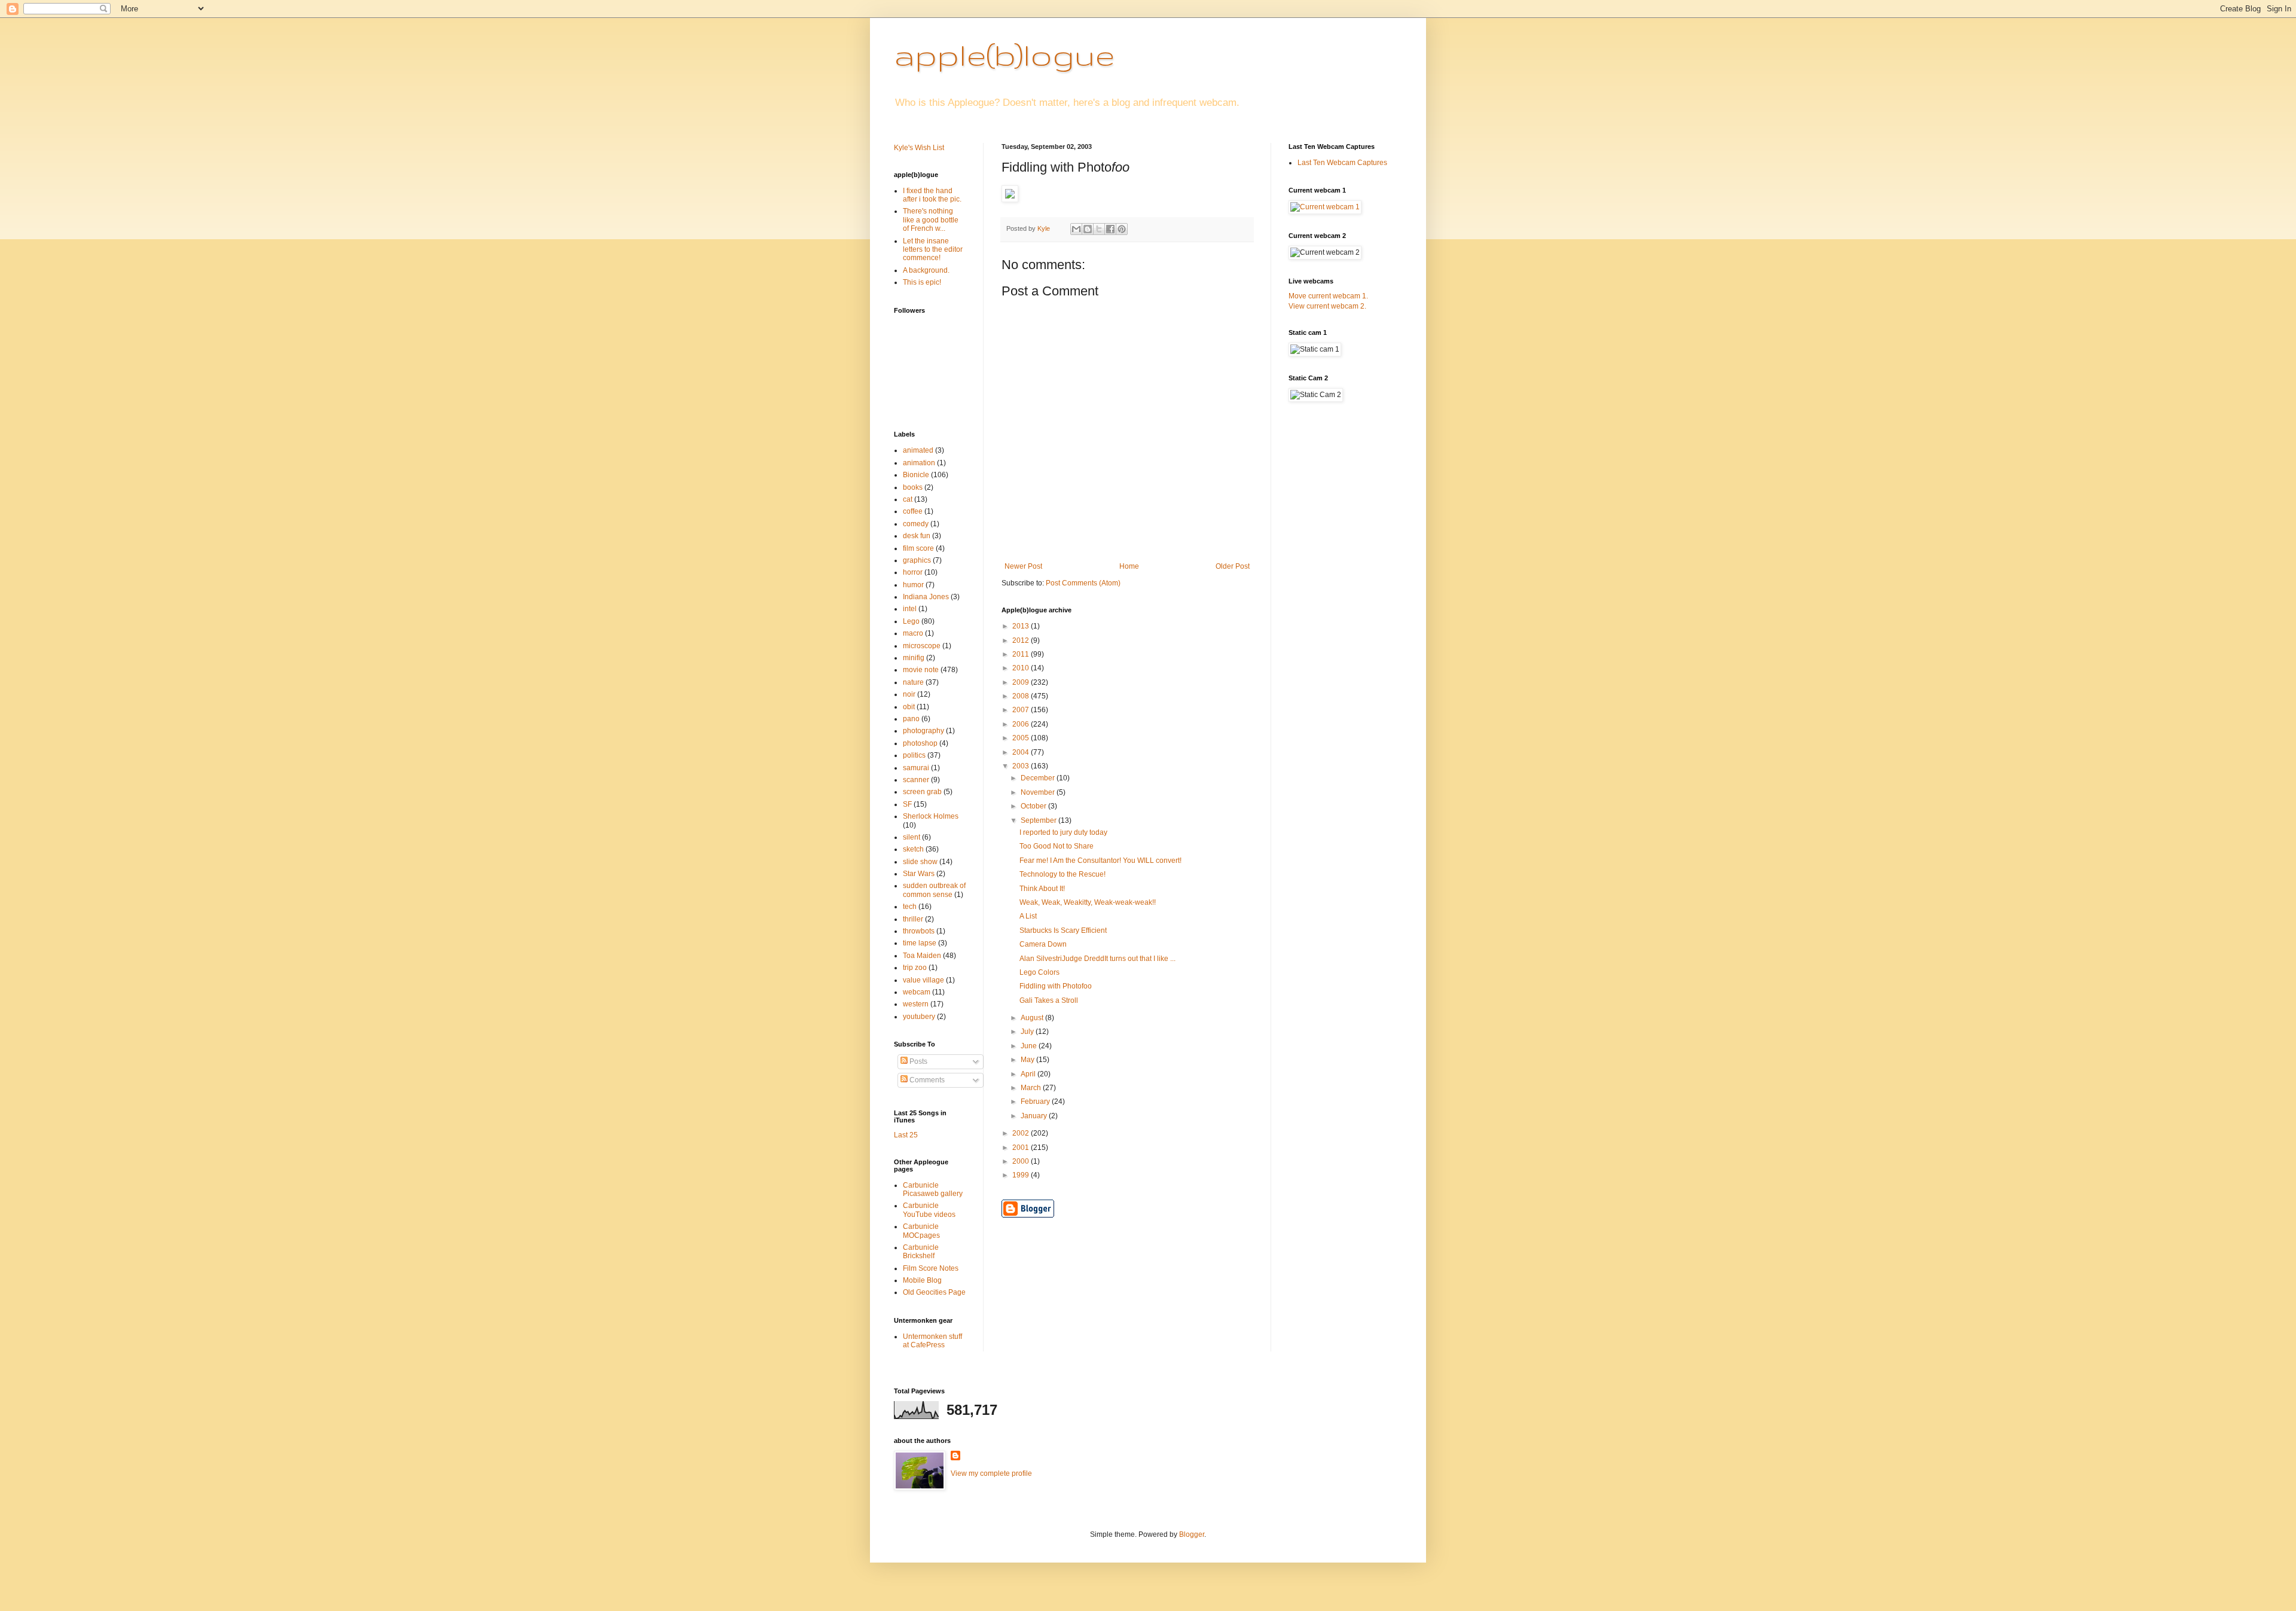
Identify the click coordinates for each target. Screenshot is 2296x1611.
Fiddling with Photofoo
* * *
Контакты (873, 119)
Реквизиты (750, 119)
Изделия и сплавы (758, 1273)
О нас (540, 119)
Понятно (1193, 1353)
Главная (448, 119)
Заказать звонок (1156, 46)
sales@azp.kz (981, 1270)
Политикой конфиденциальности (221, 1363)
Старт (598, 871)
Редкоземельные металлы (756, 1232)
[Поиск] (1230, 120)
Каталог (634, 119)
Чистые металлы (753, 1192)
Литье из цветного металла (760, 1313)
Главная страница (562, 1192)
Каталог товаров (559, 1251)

What this task involves:
Work out how many lines of the material above contain "металлы", then write that number alone.

Response for this exercise:
2